CONTOS DE NATAL - RAMALHO ORTIGÃO - NATAL MINHOTO - PARTE III







Tudo bailava em chulas populares, em velhas danças mouriscas, em bailados à la moda ou à meia volta, em ingénuas gaivotas, em finos minuetes de anquinhas e de bico de pé afiambrado.

Tudo ria, tudo cantava nesses deliciosos magotes de festivais romeiros de todas as idades, de todas as profissões, de todos os países, de todos os tempos! Os cegos tocando as suas sanfonas; os pretos pulando uma sarabanda; os galegos com com o peru, com o vitelo ou com o bacorinho às costas; o aguadeiro com o a sua gaite-de-fole dançando a munem; a saloia de carapuça de bico e de saiote encarnado, trazendo o cesto com ovos; o saloio eu barril novo; o ceifeiro com a sua fouce e o seu feixe de trigo; o lenheiro carregando o cepo sagrado para a fogueira da Missa do Galo; o pequeno saboiano com a sua marmota; o tocador de realejo dando à manivela do seu

instrumento; o pastor com um borrego ou um chibo debaixo do braço; o passarinheiro com as suas esparrelas e o seu alçapão com um melro dentro; a manola com o seu leque e a sua mantilha sevilhana traçada na cinta; o maioral tocando a guitarra sentado no garrido albardão da sua mula; os gitanos entoando a seguidilha; numerosos rebanhos, de perus, de patos, de anhos, de porcos e de cabritos; e muitas personagens, de variegados trajos exóticos, tangendo pandeiros, adufes e castanhetas, como nos autos pastoris, nos colóquios e nos vilancicos, antigamente representados diante das lapinhas nas catedrais da Idade Média.

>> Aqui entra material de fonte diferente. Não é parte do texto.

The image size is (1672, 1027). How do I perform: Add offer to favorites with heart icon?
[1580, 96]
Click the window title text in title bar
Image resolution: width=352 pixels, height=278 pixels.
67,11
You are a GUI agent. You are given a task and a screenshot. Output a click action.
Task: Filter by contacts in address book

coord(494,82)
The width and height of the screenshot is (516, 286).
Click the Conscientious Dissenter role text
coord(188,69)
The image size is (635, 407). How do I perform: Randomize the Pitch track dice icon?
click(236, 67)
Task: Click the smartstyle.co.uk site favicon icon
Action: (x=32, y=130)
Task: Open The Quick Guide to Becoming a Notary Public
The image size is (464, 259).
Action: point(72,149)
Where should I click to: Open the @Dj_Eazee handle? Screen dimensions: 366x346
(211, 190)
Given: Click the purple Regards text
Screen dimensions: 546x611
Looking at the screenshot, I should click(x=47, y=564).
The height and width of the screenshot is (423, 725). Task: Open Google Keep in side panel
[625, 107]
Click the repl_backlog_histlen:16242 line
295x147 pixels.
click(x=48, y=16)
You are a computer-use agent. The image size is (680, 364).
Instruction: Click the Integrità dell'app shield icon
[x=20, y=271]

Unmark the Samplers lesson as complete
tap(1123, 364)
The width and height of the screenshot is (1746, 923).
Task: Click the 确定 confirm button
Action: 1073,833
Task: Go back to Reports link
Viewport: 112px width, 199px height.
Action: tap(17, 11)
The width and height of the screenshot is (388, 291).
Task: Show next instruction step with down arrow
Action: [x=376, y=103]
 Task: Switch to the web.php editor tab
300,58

Alguns — os mais ricos presépios — tinham corda interior fazendo piar passarinhos que voavam de um lado para o outro, mexiam as asas e davam bicadas nas fontes de vidros, em que caía uma água também de vidro, fingida com um cilindro que andava à roda por efeito de misterioso maquinismo. Todas essas figuras do antigo presépio da minha infância tinham uma ingénua alegria primitiva, patriarcal, como devia ser a de David dançando na presença de Saul. Dessas boas caras de páscoas, algumas modeladas por inspirados artistas obscuros, cuja tradição se perdeu, exalava -se um júbilo comunicativo como de uma grande aleluia.

Um outro menino — não o do tabernáculo, que esse estava seguro ao berço com um parafuso —, um menino maior, sobre uma toalha bordada, era trazido em roda e recebia sobre os seus diminutos pés polpudos, saudáveis, rubenescos, a enfiada de beijos de todas as pequenas bocas inocentes, vermelhas, afiladas em bico, gulosas dos refeguinhos daquele pequenino Deus tão louro, tão manso, tão lindo! Depois celebrava-se a ceia, o mais solene banquete da família minhota.

Tinham vindo os filhos, as noras, os genros, os netos. Acrescentava-se a mesa.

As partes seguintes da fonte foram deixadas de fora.